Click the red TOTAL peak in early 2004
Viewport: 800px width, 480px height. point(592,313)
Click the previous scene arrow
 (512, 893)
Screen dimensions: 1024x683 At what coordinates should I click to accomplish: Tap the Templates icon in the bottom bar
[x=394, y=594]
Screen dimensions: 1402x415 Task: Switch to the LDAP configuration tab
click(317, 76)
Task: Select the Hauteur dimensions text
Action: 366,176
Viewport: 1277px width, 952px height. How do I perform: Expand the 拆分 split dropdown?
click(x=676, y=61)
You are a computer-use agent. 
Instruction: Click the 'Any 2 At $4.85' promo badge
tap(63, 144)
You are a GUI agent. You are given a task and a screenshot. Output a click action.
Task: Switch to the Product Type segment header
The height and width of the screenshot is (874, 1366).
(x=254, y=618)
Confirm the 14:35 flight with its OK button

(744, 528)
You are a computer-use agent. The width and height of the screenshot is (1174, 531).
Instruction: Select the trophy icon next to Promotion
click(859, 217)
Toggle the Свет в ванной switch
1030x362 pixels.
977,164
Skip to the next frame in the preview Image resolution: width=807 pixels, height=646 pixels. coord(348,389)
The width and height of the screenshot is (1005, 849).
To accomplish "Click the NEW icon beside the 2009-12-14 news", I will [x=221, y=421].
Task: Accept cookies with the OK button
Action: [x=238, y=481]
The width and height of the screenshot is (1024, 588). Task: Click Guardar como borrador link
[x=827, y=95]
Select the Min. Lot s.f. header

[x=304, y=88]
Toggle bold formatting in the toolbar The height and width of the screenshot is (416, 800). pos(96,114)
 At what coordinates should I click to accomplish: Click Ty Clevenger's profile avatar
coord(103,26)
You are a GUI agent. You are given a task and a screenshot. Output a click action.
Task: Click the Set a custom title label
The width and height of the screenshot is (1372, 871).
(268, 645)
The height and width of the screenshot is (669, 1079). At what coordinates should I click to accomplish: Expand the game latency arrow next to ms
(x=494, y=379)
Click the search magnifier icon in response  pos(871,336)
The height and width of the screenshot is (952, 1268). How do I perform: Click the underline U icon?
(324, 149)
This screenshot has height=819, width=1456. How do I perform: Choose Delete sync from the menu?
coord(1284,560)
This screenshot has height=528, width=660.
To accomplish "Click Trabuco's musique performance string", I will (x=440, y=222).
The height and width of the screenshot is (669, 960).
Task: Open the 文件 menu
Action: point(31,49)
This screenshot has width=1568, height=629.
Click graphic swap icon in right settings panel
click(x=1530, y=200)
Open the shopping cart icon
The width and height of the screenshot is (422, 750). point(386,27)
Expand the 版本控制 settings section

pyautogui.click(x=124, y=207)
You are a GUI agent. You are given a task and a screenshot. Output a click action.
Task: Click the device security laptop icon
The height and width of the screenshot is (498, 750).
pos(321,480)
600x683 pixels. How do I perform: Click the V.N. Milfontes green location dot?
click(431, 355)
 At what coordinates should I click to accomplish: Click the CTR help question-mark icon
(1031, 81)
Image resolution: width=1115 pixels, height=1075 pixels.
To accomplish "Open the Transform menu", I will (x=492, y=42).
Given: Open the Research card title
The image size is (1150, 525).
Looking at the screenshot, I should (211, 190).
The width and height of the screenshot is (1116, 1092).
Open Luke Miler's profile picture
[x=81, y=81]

* * * * *

Every record must appear in the answer exactly as written.

_SOLVED PROBLEM_:
Click the red TOTAL peak in early 2004
Viewport: 800px width, 480px height. point(592,313)
Click the previous scene arrow
 (512, 893)
Screen dimensions: 1024x683 At what coordinates should I click to accomplish: Tap the Templates icon in the bottom bar
[x=394, y=594]
Screen dimensions: 1402x415 Task: Switch to the LDAP configuration tab
click(317, 76)
Task: Select the Hauteur dimensions text
Action: 366,176
Viewport: 1277px width, 952px height. How do I perform: Expand the 拆分 split dropdown?
click(x=676, y=61)
You are a computer-use agent. 
Instruction: Click the 'Any 2 At $4.85' promo badge
tap(63, 144)
You are a GUI agent. You are given a task and a screenshot. Output a click action.
Task: Switch to the Product Type segment header
The height and width of the screenshot is (874, 1366).
(x=254, y=618)
Confirm the 14:35 flight with its OK button

(744, 528)
You are a computer-use agent. The width and height of the screenshot is (1174, 531).
Instruction: Select the trophy icon next to Promotion
click(859, 217)
Toggle the Свет в ванной switch
1030x362 pixels.
977,164
Skip to the next frame in the preview Image resolution: width=807 pixels, height=646 pixels. coord(348,389)
The width and height of the screenshot is (1005, 849).
To accomplish "Click the NEW icon beside the 2009-12-14 news", I will [x=221, y=421].
Task: Accept cookies with the OK button
Action: [x=238, y=481]
The width and height of the screenshot is (1024, 588). Task: Click Guardar como borrador link
[x=827, y=95]
Select the Min. Lot s.f. header

[x=304, y=88]
Toggle bold formatting in the toolbar The height and width of the screenshot is (416, 800). pos(96,114)
 At what coordinates should I click to accomplish: Click Ty Clevenger's profile avatar
coord(103,26)
You are a GUI agent. You are given a task and a screenshot. Output a click action.
Task: Click the Set a custom title label
The width and height of the screenshot is (1372, 871).
(268, 645)
The height and width of the screenshot is (669, 1079). At what coordinates should I click to accomplish: Expand the game latency arrow next to ms
(x=494, y=379)
Click the search magnifier icon in response  pos(871,336)
The height and width of the screenshot is (952, 1268). How do I perform: Click the underline U icon?
(324, 149)
This screenshot has height=819, width=1456. How do I perform: Choose Delete sync from the menu?
coord(1284,560)
This screenshot has height=528, width=660.
To accomplish "Click Trabuco's musique performance string", I will (x=440, y=222).
The height and width of the screenshot is (669, 960).
Task: Open the 文件 menu
Action: point(31,49)
This screenshot has width=1568, height=629.
Click graphic swap icon in right settings panel
click(x=1530, y=200)
Open the shopping cart icon
The width and height of the screenshot is (422, 750). point(386,27)
Expand the 版本控制 settings section

pyautogui.click(x=124, y=207)
You are a GUI agent. You are given a task and a screenshot. Output a click action.
Task: Click the device security laptop icon
The height and width of the screenshot is (498, 750).
pos(321,480)
600x683 pixels. How do I perform: Click the V.N. Milfontes green location dot?
click(431, 355)
 At what coordinates should I click to accomplish: Click the CTR help question-mark icon
(1031, 81)
Image resolution: width=1115 pixels, height=1075 pixels.
To accomplish "Open the Transform menu", I will (x=492, y=42).
Given: Open the Research card title
The image size is (1150, 525).
Looking at the screenshot, I should (211, 190).
The width and height of the screenshot is (1116, 1092).
Open Luke Miler's profile picture
[x=81, y=81]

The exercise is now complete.